Part of a data file:
════════

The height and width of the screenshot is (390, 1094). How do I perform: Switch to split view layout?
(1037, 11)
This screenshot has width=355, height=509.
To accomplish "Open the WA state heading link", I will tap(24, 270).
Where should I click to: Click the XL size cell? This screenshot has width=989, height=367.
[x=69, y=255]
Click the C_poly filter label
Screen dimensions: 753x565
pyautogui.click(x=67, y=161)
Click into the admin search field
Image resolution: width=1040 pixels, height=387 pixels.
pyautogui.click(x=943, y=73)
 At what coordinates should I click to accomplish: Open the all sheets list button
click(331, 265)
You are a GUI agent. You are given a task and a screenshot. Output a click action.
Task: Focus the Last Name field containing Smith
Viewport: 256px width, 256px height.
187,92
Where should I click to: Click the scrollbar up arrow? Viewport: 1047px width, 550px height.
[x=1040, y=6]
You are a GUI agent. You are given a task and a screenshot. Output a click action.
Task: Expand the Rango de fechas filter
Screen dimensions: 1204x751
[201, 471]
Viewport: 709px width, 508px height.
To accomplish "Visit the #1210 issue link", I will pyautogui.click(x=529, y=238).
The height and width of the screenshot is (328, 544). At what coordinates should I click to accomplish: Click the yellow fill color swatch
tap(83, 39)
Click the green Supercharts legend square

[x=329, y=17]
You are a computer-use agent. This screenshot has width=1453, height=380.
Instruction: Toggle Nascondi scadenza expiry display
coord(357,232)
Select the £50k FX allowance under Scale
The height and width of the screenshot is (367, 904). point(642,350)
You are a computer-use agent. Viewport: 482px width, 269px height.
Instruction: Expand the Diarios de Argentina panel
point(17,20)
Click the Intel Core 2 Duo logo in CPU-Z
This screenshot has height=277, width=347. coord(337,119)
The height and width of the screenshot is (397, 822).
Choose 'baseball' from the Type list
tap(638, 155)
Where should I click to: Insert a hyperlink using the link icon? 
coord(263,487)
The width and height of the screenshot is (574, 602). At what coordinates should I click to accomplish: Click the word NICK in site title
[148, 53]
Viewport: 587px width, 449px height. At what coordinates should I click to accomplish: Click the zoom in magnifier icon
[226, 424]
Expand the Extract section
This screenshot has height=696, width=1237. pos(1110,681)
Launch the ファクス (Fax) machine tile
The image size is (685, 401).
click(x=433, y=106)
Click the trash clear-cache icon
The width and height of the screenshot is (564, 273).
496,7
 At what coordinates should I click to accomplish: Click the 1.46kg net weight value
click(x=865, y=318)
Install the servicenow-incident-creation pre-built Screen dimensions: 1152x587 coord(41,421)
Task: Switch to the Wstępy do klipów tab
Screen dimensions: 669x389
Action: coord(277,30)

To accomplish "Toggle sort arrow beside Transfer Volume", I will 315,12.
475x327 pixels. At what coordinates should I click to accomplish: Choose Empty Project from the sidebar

════════

### What you are asked to do
Locate each line of the material above that contains the string "field", and copy all of those lines out in full.

### Answer
Click into the admin search field
Task: Focus the Last Name field containing Smith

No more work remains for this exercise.